Hot format. Invest invest INVEST
What’s the problem with btrfs really?
It is nice but it also feels like it is perpetually unfinished. Is there some major flaw in the design?
Mostly just the RAID5 and 6 instability, it’s fantastic otherwise. But I’m kinda excited to try out bcachefs pretty soon, as well.
Me too. (And when the author gets a chill pill)
Isn’t bcachefs in danger of being removed from the kernel?
Just gotta hope Kent gets his pull requests there in time lol
The Linux kernel uses mailing lists so technically it is called a patch.
I think the biggest issue was that Kent had/has a attitude problem. It feels weird to pick a fight with Torvalds since he is kind of known for destroying devs but Kent did it anyway.
So one should use ext4 for RAID 5&6?
I’ve seen ZFS in production use on pools with hundreds of TBs, clustered together into clusters of many PBs. The people running that don’t even think about BTRFS, and certainly won’t actively consider it for anything.
- BTRFS once had data corruption bugs. ZFS also had that, but only in very specific edge cases. That case was taken very seriously, but basically, ZFS has a reputation for not fucking up your bits even close to BTRFS
- ZFS was built and tested for use on large pools from the beginning, by Sun engineers from back when Sun was fucking amazing and not a pile of Oracle managed garbage. BTRFS still doesn’t have stable RAID5/6.
- ZFS send/recv is amazing for remote replication of large filesystems.
- DRAID is kind o the only sane thing to do with todays disk sizes, speeds and pool sizes.
But those are ancillary reasons. I’ll quote the big reason from the archwiki:
The RAID 5 and RAID 6 modes of Btrfs are fatally flawed, and should not be used for "anything but testing with throw-away data”.
For economic reasons, you need erasure coding for bigger pools, either classic RAID5/6 or DRAID. BTRFS will either melt your data in RAID5/6 or not support DRAID at all.
Friends don’t let friends use filesystem level deduplication.
Why?
It’s just too slow and memory consuming. Leave it for backup solutions like Borg.
What BTRFS stand for? (Wrong answers only)
Bro The RAID Fuckin Sucks
Breast, Thighs, and Ribs For Supper
Buttered Toast and Recursive Folder Shenanigans
BlueTooth Rams Family Sister
Better FS
Unfortunately, no. FOSS devs are notoriously known for picking bad names for their projects and BTRFS is no exception. The official name is Butter FS, likely because it’s supposed to make your experience smooth, yet anyone who tried to use its RAID5/6 implementations can tell you that it’s furthest from the truth.

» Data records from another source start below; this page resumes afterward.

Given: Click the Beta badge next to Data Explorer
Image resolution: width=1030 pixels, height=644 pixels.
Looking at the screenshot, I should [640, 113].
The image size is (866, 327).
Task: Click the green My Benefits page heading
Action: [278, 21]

its very truthful though. butter melts easily, like your data in RAID5/6 mode
Who needs RAID when you have mergerfs
mergerfs in the kernel would be cool for better performance.
for those that don’t know, it’s a FUSE based filesystem, which is also cool, but can be slow at times.
Weirdly enough because of the way mergerfs does writes across multiple drives, the main issue that FUSE filesystems face performance wise (namely writing a bunch of small files and their metadata) actually gets pretty well mitigated.
How about lvmvdo
Oh thanks for this.
what’s the advantage of raid 5&6 over something like raid 4&5 - it reads essentially the same to me - a parity redundancy.
6 is preferable over 5 because with today’s disk sizes, swapping in a new drive and resilvering it (full disk write basically in terms of amount of data) takes so long that statistically you might just encounter a second failure during that, which for raid 5 would mean complete failure of the array.
Of course, that’s just an uptime issue, since raid is not backup.
4 is bad because parity is on one drive so no matter what happens that drive is the write bottleneck. Raid5 is basically raid4 + raid0.
5 is just fine but low safety, I run 6 always and it has basically never let me down.
As someone who uses openSUSE, this is great I love it.